Shawness’s belief in the greatness of the city of Detroit and its school system is what makes her a great addition to CollegeSpring as an Instructional Coach to our Detroit partners and educators. She trains teachers on ways to improve their instructional practice and provides (virtual) in-class support and constructive feedback on teaching strategies while modelling actionable procedures to inform and improve the delivery of CollegeSpring’s Test Confidence curriculum.

Shawness took some time to speak more about herself and her work in the interview below.

What unique challenges and opportunities do you think our teachers and students face, particularly in Detroit?

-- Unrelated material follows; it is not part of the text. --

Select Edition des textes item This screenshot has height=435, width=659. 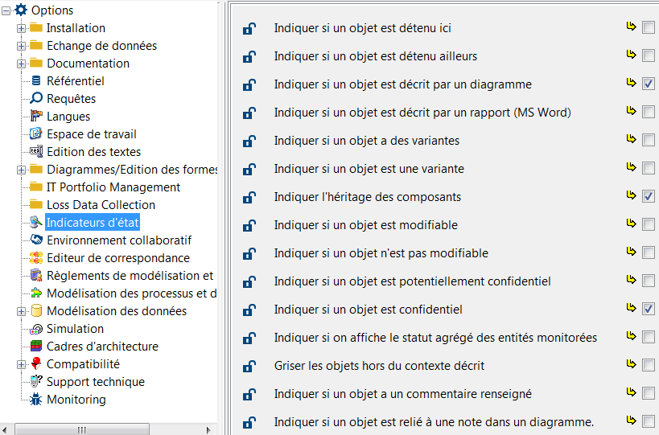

I do not believe we have any challenges that are unique to the city. Many urban cities face many of the same challenges we do. Two of the biggest challenges we face are chronic absenteeism and poverty. We know that the two are directly connected. Recognizing that the school system cannot battle this problem alone, Detroit has turned this challenge into an opportunity by providing resources that can support students with resources for the challenges that contribute to chronic absenteeism.

What is your favorite thing about your current job?

I love that my coworkers are passionate and thoughtful about their work. I also love the camaraderie, the autonomy, and the ability to work from home.

What do you wish people knew about the SAT or college preparation?

I wish people knew how important it is as a way to college access and resources.

How do you spend your time when you aren’t working?

When I am not working, I love to read, travel and sew.

What career advice would you give to your younger self?

I would say take more risks, try things even when you don’t think you will like them, and document more of how you lived and the value you contributed to this world.

What makes you feel at peace?  

I feel at peace when I have done my best. I feel at peace when I add value to whatever I am  doing.

Is there anything else you think people should know about you?

I wasn’t born and raised in Detroit, but I consider it my home. When I travel, I enjoy myself but always look forward to coming home.